600 millones en ayudas estatales para la I+D+i

miércoles, 27 de enero de 2016

spri_innovacion_jornada I+D
Un momento de la jornada celebrada en el Parque Tecnológico de Álava.

Una jornada celebrada en el Parque Tecnológico de Álava explica las características de los programas de subvenciones del Ministerio de Economía y Competitividad. En el programa de colaboración pública-privada Euskadi es la tercera comunidad autónoma que más dinero obtiene, tras Madrid y Cataluña.

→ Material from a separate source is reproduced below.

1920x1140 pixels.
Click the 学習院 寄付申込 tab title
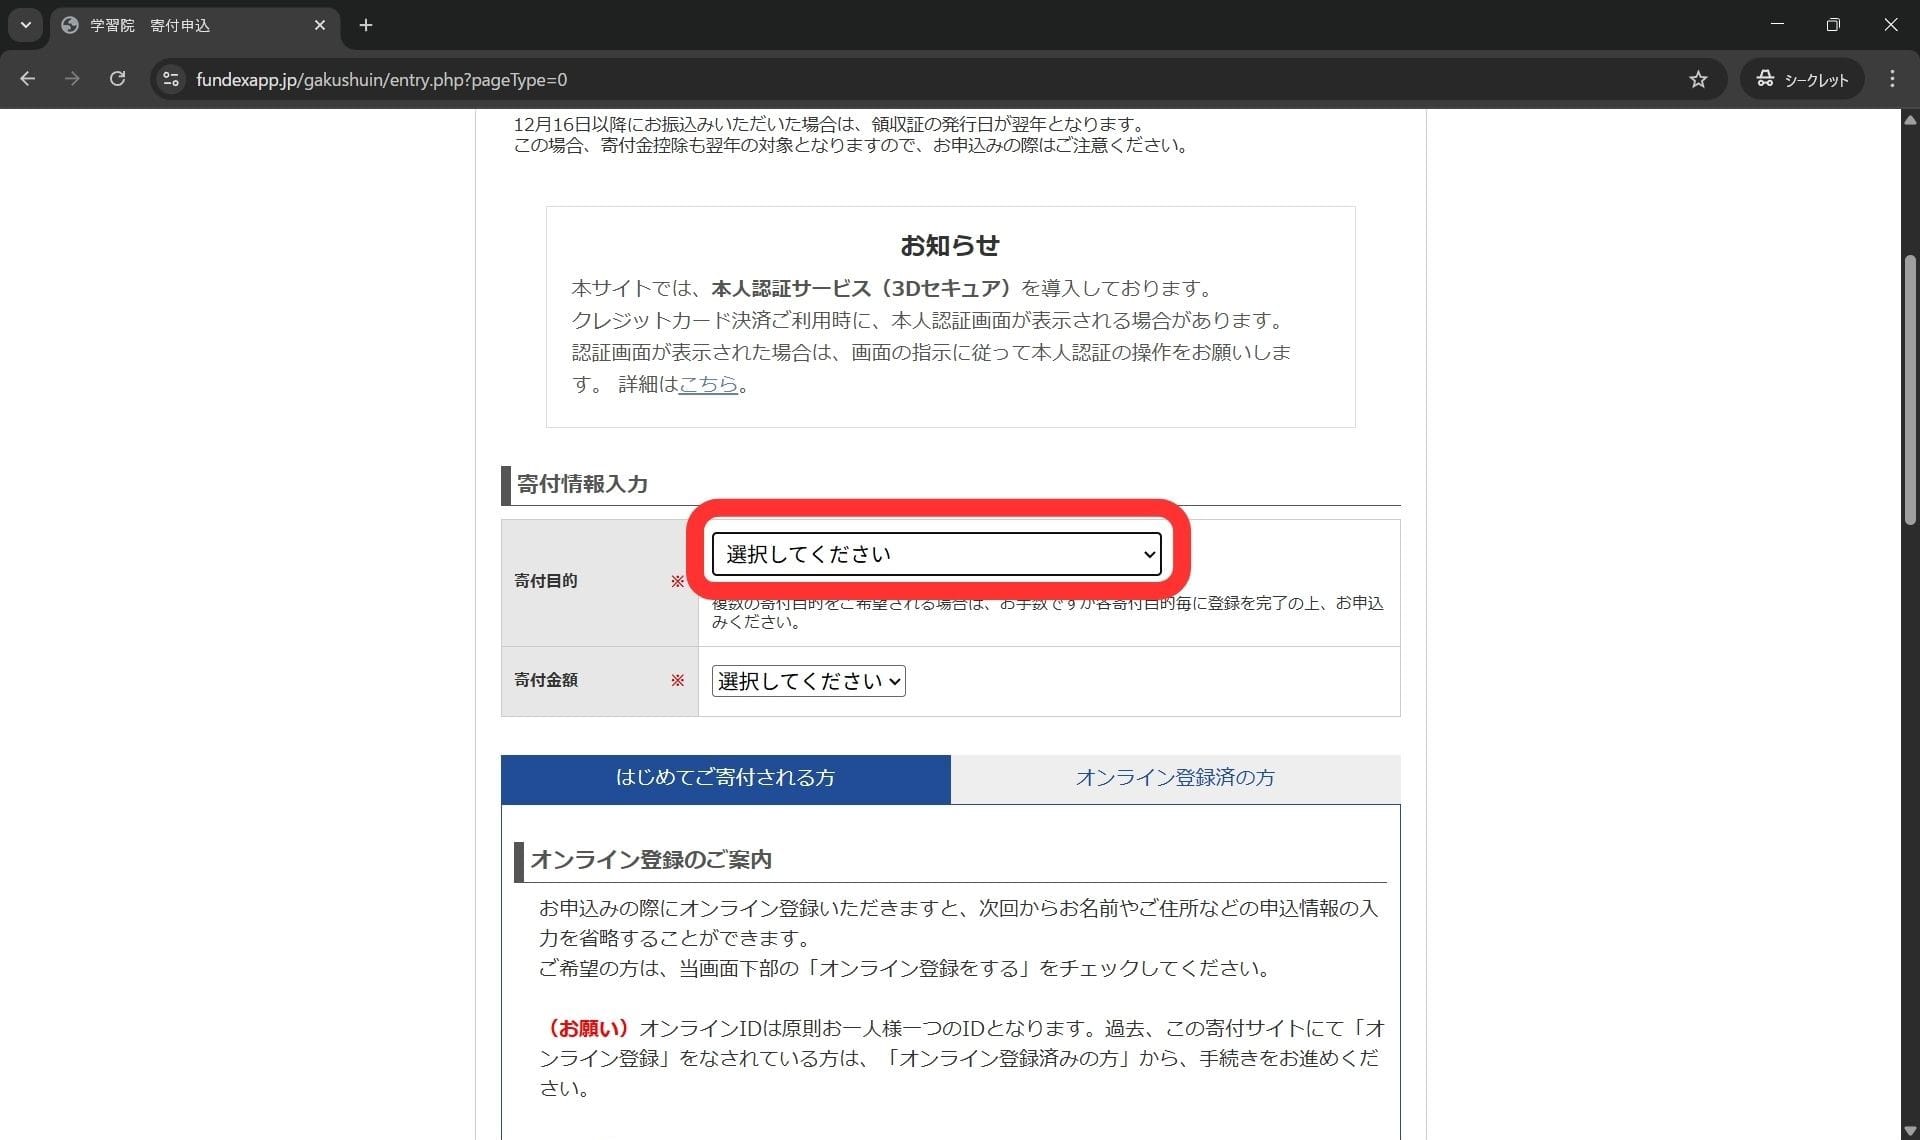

Las empresas y centros públicos vascos pueden optar a las ayudas estatales de casi 600 millones de euros que el Gobierno central tiene para proyectos de I+D+i. Una jornada celebrada en el Parque Tecnológico de Álava, organizada por el parque, la patronal alavesa SEA y el Grupo Adigest, ha informado sobe las características de los programas de ayuda del Ministerio de Economía y Competitividad del año 2016.

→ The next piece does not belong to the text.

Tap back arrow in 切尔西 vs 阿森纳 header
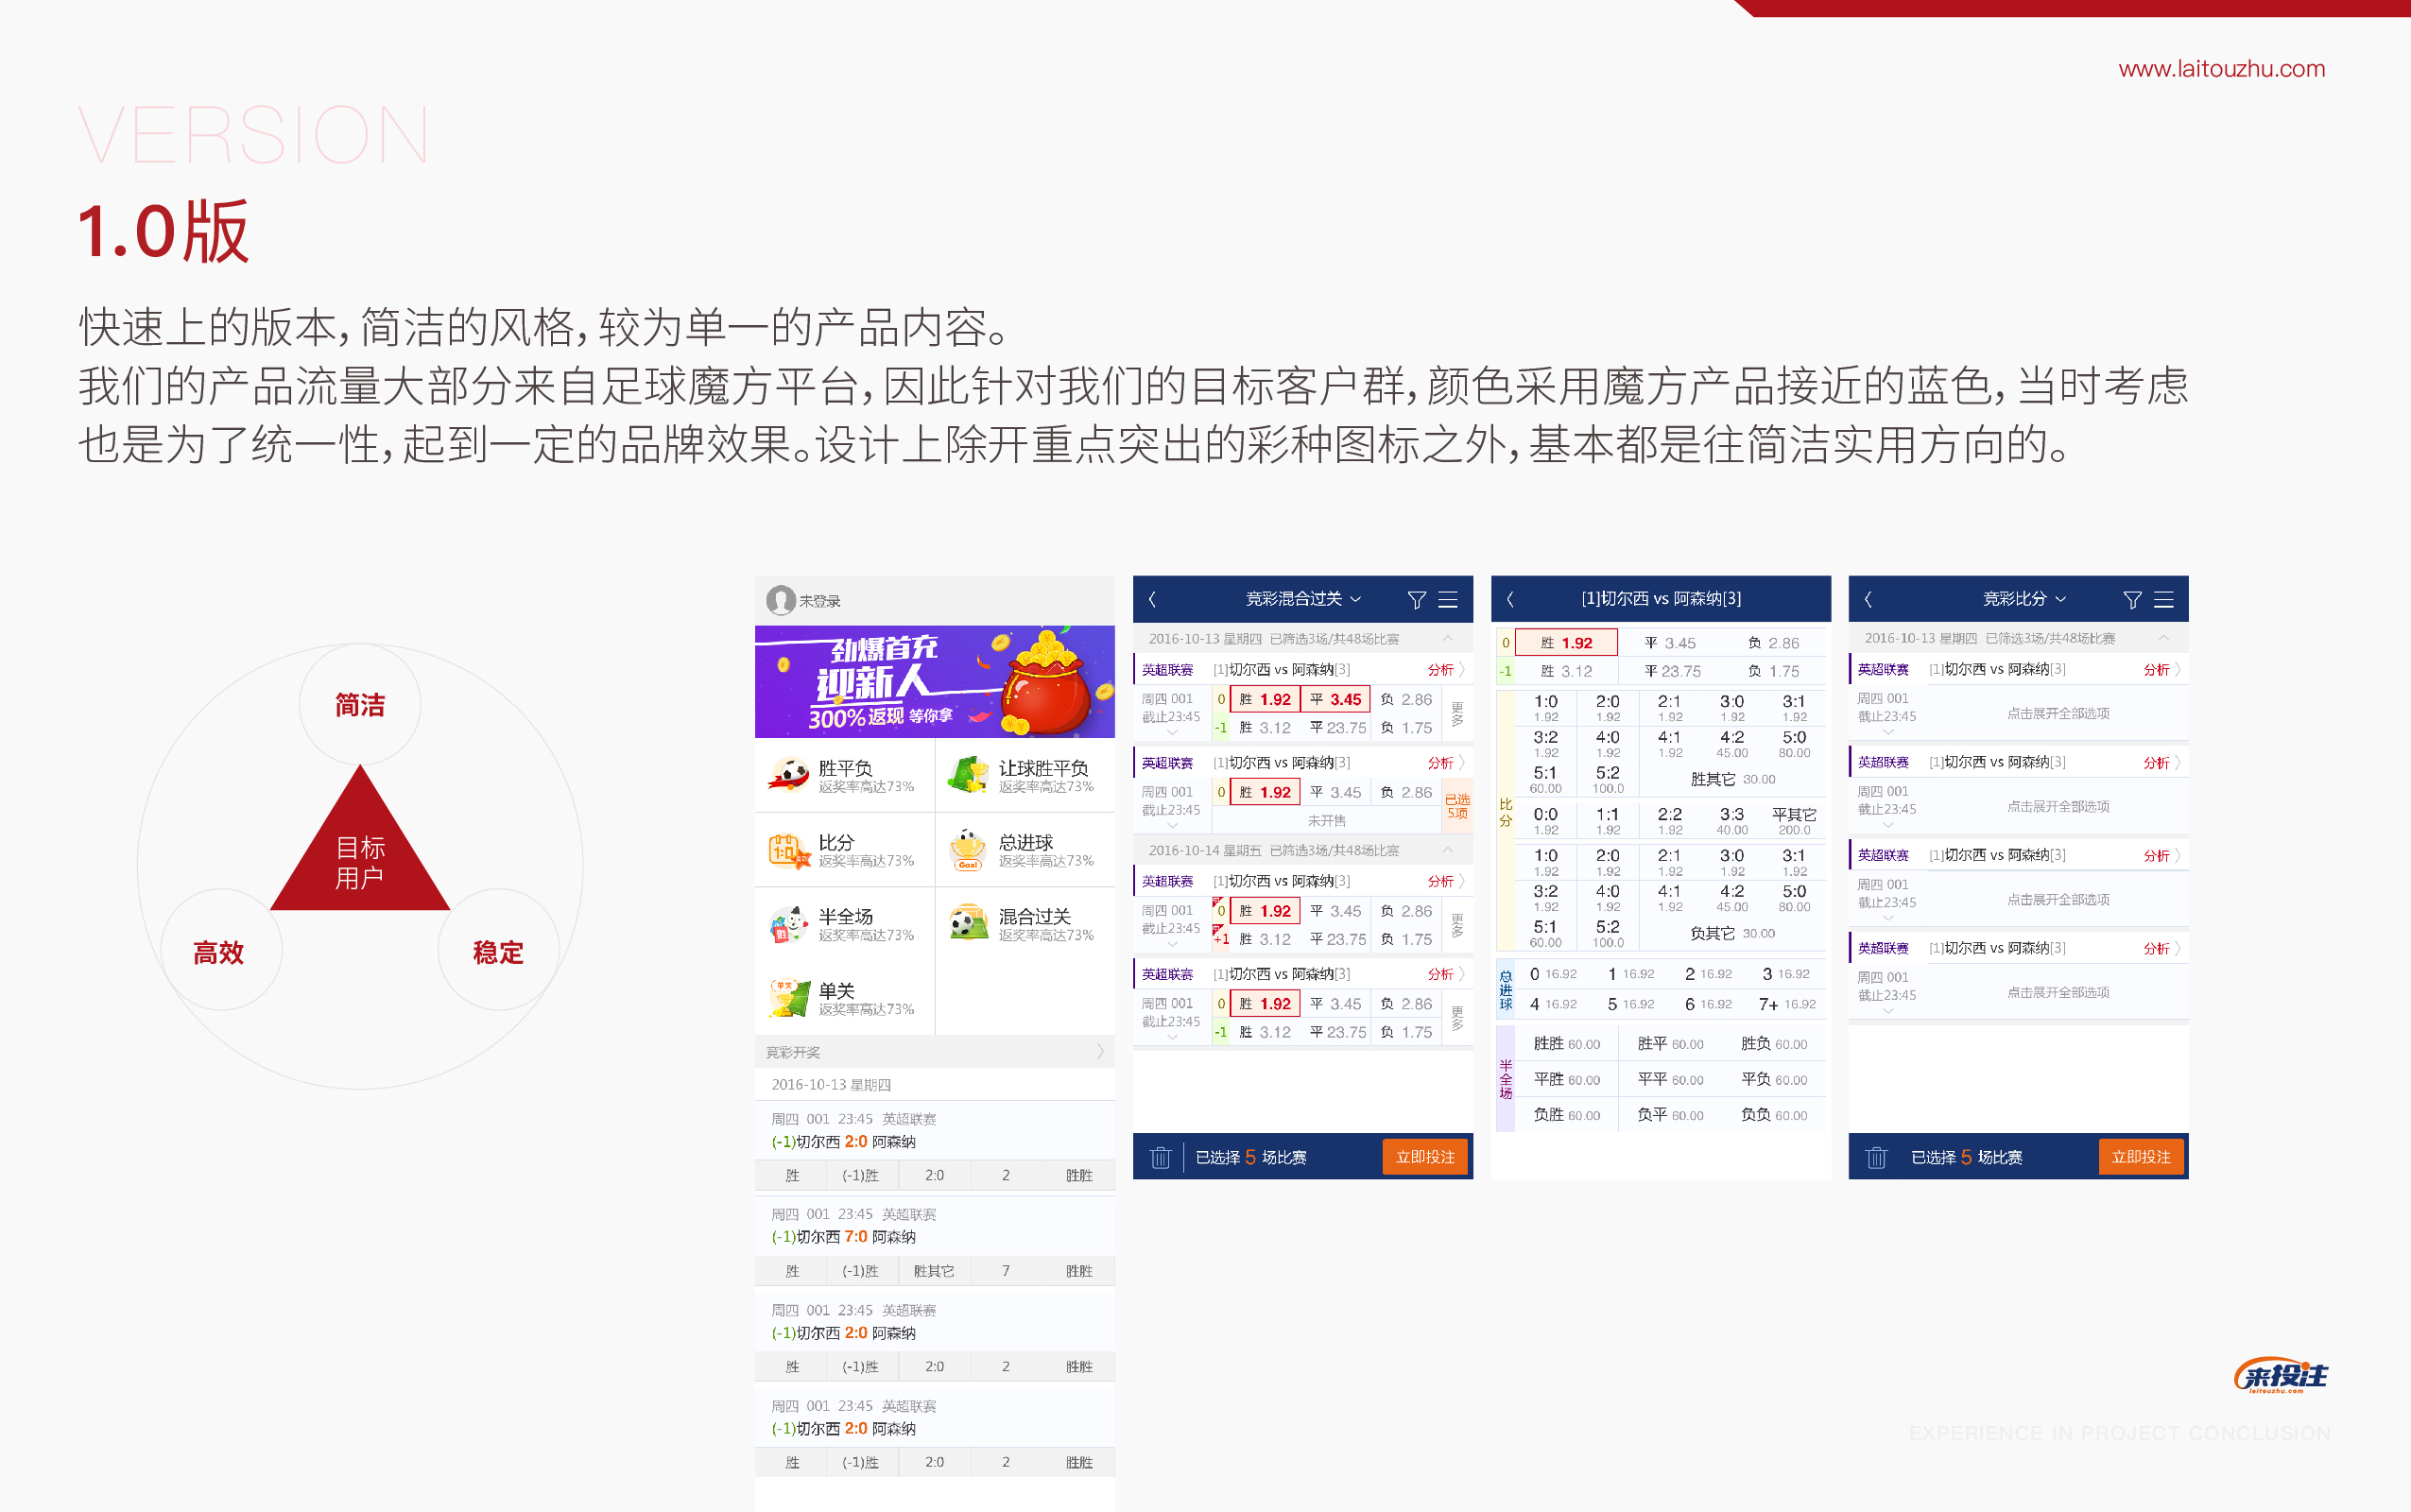coord(1510,600)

Las empresas y entidades públicas vascas suelen ser unos de los grandes beneficiarios de estas ayudas y, de hecho, en el programa de colaboración pública-privada Euskadi es la tercera comunidad autónoma que más dinero obtiene, tras Madrid y Cataluña.

Bárbara Fernández Revuelta, subdirectora de colaboración pública-privada del Ministerio de Economía y Competitividad, ha explicado que es necesario mejorar la posición en I+D, dado que “aunque hagamos mucha investigación esta no entra en el mercado. Queremos acercar esos dos mundos”. En este programa de colaboración pública-privada, el presupuesto para 2016 es de casi 600 millones de euros y los beneficiarios, según ha explicado, son variados: desde organismos públicos y universidades públicas o privadas hasta centros públicos y privados de I+D. “Deben tener definida en sus estatutos la I+D como actividad principal”.

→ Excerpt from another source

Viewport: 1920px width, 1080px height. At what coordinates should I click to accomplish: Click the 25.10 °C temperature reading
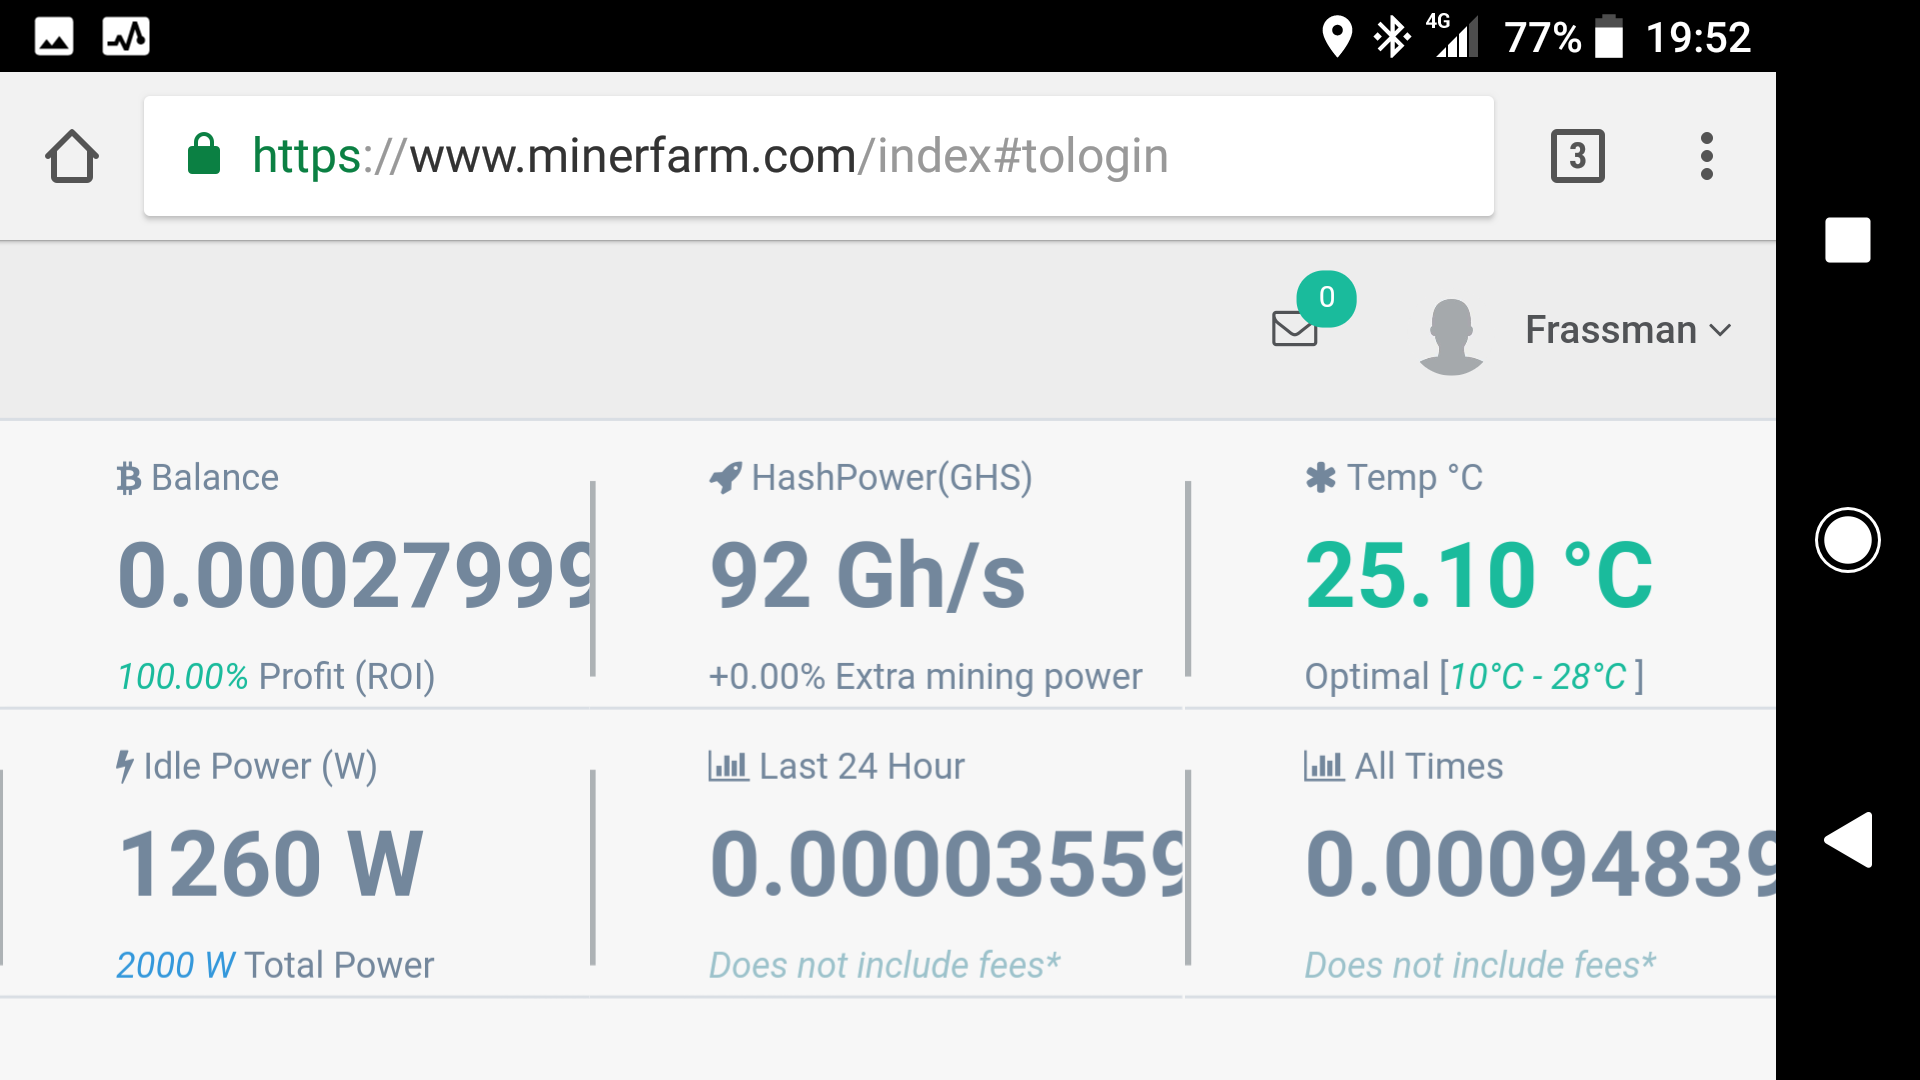pos(1478,573)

Bárbara Fernández Revuelta ha explicado que las ayudas llegan, en el caso de las empresas, al 95% a través de préstamos con 10 años de amortización. “No siempre se exigen garantías salvo que el préstamo concedido al beneficiario supere los 200.000 euros o el millón de euros si el préstamo es al proyecto. Se financian gastos de personal, la amortización de aparatos y equipos y materiales directamente relacionados con el proyecto, patentes, asistencia técnica”.

El pasado año hubo 732 solicitudes y se aprobaron 299, con 221 millones de ayuda concedidas. “El 66% de los proyectos son de dos o tres participantes, son consorcios pequeños. El más beneficiario es el de salud, seguido de energía. El 62% de la ayuda va a empresas y entre ellas el 60% son pymes”.

Bárbara Alcocer, subdirectora general de Recursos Humanos para Investigación del Ministerio de Economía y Competitividad, ha explicado las ayudas a investigadores en I+D y ha advertido que su número en el sector privado es del 35% “cuando debería ser del 60%”. Ha destacado que en Euskadi el programa de ayudas Torres Quevedo, dirigido a la contratación de doctores, ha posibilitado subvenciones de más  de dos millones de euros, “casi el 7% del total, con proyectos de todo tipo: grafeno, open data, realidad aumentada, biogás”.

Juan Manuel Garrido, subdirector de fomento de la innovación empresarial del Ministerio de Economía, ha explicado los incentivos fiscales a la I+D, que ha destacado “son compatibles con otras formas de ayuda y no se requiere el éxito del proyecto”. También ha detallado cómo funcionan las bonificaciones a la Seguridad Social, que “son exclusivas para el investigador y tiene que tener dedicación exclusiva”.

Rakel Ferret, responsable de I+D+i de la empresa Zigor, dedicada a la electrónica de potencia, ha relatado el caso de éxito de su empresa en estos programas de ayuda. “Tenemos un ratio de aprobación de proyectos de la administración pública del 90%”, ha asegurado, aunque las subvenciones han supuesto como máximo en los últimos años el 25% del gasto anual de la empresa en I+D+i. “Hay que fomentar los modelos de colaboración; nosotros hemos pasado de ser muy endogámicos a colaborar con otros”.